OTCQB is the second tier of the OTC markets and “is for entrepreneurial and development stage U.S. and international companies unable to qualify for OTCQX.” The OTC Markets further indicates that “companies must be current in their reporting and undergo an annual verification and management certification process.” Additionally, companies on the OTCQB must meet a minimum bid price test and cannot be in bankruptcy.

OTC Pink, with pink being a historical reference to the color of the pages that prices at this tier were quoted on, has the lowest level of reporting requirements. According to the OTC Markets, companies on this listing are “there by reasons of default, distress or design.

Beyond these three tiers, there are three additional marketplace designations that potential investors need to understand.

The OTC Bulletin Board, an interdealer quotation system, is for subscribing members of FINRA. Proprietary quotations can be entered into the OTCBB and updated in real-time. Members that submit quotes must comply with FINRA’s rules and regulations.

OTC Grey Market designates stocks that are not currently traded on OTCQX, OTCQX or OTC Pink, but broker-dealers may still be trading them without an exchange or interdealer quotation system. Because there is no centralized information on these trades, there is virtually no transparency when it comes to stocks trading the OTC Grey Market. Be wary of stocks in this category.

Caveat Emptor designates companies that have serious discrepancies and irregularities in their reporting. These could be companies on paper only or outright scams. On the OTC Markets, Caveat Emptor stocks are branded with the skull and cross bones symbol, i.e., “Buyer beware.”

Some investors will not touch any OTC stocks, others might buy only from the first two tiers. Whichever boundary you impose, you will need to continue learning about them. There is more to understand about each tier listed above because there are still some standards at the OTC level that determine which companies can move up through its tiers. They can also move down. As the companies grow and mature and demonstrate better transparency, they can also uplist to the central exchanges.

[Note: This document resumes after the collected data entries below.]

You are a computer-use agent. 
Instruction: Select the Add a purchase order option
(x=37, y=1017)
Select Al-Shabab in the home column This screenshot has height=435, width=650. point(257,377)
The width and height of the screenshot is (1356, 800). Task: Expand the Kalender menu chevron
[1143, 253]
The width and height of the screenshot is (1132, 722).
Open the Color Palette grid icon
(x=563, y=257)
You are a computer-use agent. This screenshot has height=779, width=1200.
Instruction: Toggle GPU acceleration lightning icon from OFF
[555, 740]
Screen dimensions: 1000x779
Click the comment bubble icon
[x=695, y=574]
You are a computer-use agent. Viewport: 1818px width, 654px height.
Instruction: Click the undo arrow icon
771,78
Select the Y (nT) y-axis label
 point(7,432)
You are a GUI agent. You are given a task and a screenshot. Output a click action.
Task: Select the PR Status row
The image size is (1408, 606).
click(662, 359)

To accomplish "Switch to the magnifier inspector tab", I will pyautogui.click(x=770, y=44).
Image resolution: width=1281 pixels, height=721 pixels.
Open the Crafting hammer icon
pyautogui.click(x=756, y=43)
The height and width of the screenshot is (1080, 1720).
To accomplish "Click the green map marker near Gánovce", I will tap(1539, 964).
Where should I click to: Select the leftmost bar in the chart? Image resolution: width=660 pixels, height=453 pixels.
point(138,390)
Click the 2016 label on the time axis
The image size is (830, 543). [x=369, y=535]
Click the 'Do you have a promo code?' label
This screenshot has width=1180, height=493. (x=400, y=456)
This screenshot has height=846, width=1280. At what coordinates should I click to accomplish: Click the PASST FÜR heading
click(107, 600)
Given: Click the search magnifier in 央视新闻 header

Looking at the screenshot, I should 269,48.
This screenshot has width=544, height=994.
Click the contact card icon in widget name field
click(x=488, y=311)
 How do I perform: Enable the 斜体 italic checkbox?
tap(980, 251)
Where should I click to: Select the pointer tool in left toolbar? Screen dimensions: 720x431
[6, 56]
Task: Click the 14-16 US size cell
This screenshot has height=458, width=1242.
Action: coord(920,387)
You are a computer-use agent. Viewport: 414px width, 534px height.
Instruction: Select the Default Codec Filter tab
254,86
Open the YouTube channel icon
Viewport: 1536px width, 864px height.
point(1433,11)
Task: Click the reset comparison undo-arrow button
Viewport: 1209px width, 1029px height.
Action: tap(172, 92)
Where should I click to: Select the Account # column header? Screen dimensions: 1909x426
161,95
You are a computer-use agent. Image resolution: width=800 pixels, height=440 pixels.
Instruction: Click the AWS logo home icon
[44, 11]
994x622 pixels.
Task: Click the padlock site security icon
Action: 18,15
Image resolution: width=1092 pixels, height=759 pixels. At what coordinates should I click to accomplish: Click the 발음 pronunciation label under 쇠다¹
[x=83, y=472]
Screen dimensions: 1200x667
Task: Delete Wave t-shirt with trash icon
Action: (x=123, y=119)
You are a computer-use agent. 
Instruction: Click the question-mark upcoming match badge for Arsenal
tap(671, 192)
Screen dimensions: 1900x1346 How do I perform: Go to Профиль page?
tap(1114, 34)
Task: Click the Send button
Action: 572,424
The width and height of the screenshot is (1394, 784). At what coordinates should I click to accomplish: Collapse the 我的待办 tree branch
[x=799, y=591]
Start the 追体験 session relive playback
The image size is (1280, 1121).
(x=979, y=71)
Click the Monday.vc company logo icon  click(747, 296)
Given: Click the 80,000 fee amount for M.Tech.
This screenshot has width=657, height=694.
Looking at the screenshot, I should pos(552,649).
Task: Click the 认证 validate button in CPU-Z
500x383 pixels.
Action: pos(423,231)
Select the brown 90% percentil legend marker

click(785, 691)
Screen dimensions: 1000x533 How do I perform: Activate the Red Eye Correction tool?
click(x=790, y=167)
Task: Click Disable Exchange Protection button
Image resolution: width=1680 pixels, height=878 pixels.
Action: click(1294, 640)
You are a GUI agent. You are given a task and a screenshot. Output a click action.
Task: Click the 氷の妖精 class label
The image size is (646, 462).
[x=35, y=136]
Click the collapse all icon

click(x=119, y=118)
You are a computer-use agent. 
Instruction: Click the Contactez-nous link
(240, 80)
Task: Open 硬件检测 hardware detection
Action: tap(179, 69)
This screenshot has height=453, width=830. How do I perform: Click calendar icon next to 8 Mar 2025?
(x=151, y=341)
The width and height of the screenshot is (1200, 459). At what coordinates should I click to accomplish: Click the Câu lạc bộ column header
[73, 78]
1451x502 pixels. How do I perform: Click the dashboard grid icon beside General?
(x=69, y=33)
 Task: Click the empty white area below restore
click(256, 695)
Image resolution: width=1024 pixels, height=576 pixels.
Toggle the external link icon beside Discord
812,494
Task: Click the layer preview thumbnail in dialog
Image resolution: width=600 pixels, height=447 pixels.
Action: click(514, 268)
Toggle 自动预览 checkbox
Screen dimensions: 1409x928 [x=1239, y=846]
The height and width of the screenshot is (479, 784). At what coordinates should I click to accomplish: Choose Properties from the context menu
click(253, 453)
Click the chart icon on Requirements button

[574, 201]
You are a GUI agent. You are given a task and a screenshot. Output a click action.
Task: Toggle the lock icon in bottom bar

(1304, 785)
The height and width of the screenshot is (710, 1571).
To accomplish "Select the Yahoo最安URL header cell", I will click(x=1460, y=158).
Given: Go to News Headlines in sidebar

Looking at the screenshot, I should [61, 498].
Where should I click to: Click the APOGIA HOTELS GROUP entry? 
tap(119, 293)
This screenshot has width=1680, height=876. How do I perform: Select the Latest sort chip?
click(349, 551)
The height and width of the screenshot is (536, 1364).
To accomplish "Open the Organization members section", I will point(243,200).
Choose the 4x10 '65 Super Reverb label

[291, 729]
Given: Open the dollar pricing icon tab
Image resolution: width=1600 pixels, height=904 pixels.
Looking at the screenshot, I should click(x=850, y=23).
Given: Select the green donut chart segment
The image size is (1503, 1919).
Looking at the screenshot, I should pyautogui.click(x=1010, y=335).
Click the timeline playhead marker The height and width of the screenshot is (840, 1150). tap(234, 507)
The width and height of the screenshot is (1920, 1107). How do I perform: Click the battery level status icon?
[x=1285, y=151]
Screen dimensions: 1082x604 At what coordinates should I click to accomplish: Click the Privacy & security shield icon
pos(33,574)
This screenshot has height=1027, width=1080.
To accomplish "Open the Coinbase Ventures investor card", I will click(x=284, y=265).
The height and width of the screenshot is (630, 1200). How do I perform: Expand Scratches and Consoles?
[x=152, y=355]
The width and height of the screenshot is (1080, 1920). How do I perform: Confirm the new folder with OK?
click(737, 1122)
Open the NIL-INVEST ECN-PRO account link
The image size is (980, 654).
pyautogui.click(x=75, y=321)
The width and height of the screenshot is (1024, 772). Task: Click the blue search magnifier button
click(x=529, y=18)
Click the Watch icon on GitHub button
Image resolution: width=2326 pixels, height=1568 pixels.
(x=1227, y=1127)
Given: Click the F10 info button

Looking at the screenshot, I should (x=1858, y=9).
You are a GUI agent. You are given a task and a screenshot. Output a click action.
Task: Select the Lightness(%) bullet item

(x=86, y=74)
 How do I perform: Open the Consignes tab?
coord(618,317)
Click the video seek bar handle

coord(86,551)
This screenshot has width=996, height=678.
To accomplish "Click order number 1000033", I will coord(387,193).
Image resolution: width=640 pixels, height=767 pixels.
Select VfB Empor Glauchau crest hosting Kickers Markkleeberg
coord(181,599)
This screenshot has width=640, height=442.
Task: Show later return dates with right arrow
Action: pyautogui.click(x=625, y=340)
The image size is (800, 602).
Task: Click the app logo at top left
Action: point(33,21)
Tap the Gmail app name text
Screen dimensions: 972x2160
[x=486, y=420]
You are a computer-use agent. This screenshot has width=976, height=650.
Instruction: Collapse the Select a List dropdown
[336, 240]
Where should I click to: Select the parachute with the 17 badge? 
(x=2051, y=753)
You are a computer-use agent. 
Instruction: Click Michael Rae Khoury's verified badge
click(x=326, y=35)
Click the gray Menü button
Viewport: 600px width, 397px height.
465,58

It is likely that many cannabis companies will not succeed that start on the OTC, but there will be a few success stories and this is important to understand because you may discover a company that is moving up. Usually companies that move up are progressing and growing, but not always. The OTC Markets may not seem encouraging at first glance, but they do not totally define stocks. Pioneer companies in a new sector may have to start in bad neighborhoods, but they can move out of them; as always, it helps to know the neighborhood.